White identifies Van Pelt and Castro as the culprits, adding, “This guy never needs to be timed,” as he points to Perez’s name.

White, who was born Carlton Palmer White II and given the name “Slugger” after a professional boxer in the military who was a friend of his father’s, has been a rules official on the TOUR for more than three decades.

During that time, pace of play has been far and away the No. 1 topic of discussion. And not much has changed through the years.

“We’re not much faster or slower than we played in 1976,” said White, who turned 65 this year and calls Ormond Beach, Florida home. “Our problem is you have 156 players; 26 groups (in each wave) for 18 holes.
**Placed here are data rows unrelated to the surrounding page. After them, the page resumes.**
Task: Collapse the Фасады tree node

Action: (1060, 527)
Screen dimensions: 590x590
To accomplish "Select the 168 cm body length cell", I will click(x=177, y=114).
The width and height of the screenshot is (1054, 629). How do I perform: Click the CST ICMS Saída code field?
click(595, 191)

Where are you going? The only thing time par (amount of time it takes to play a round) is good for is the first group, and they may bump into the last group when they make the turn. It’s constant; (pace of play) is all we talk about.
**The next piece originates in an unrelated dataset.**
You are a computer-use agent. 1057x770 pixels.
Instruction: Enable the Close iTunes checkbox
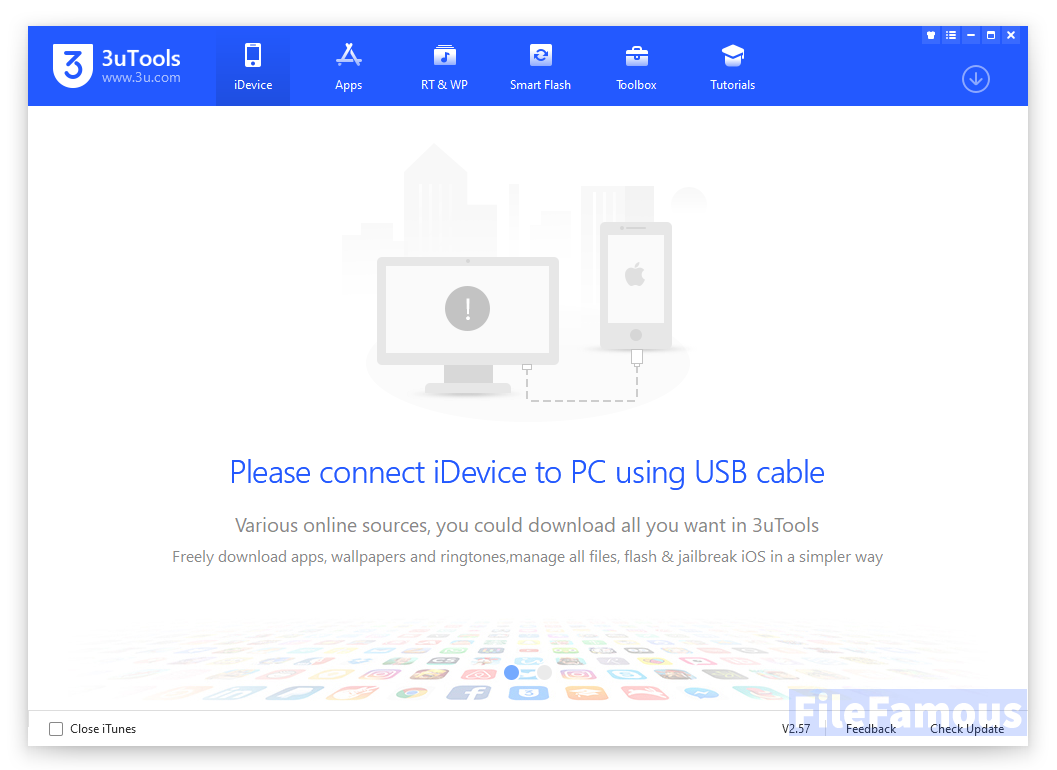click(x=56, y=729)
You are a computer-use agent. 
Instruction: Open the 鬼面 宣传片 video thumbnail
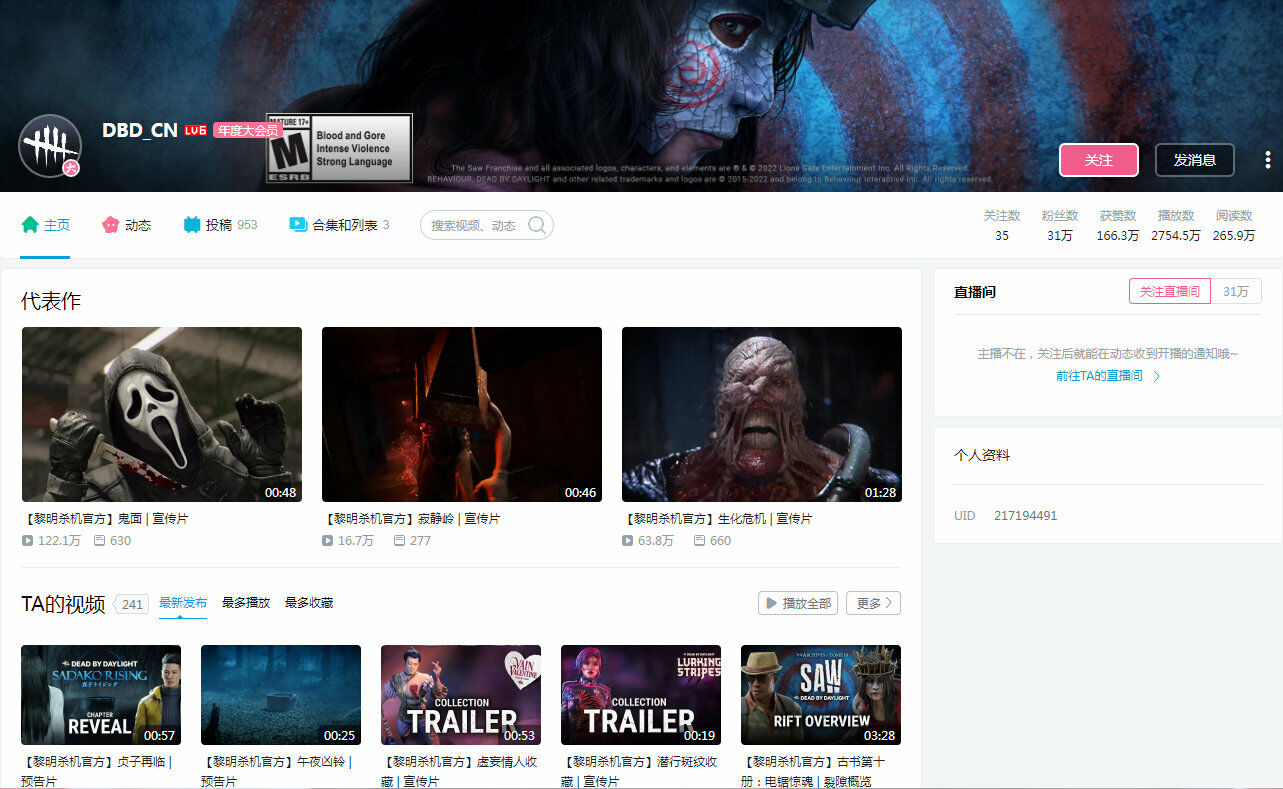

“It’s like the L.A. freeway. The L.A. freeway is slow because of all the cars on it. You don’t have as many cars, you don’t have as much traffic. But that’s what we have and we deal with it.”

By rule, the first player in a group is allowed 60 seconds to hit his shot; each player afterward 40 seconds. Should someone fall behind and be put on the clock, the player is allowed one bad time. If the player is given another bad time in the same round he is hit with a one-stroke penalty — a rare occurrence.

Also, if a player is hit with a second bad time in the course of a season, he is fined $5,000 and a third bad time and each subsequent one after that an additional $10,000. If a player receives 10 bad times in a year, he is docked $20,000.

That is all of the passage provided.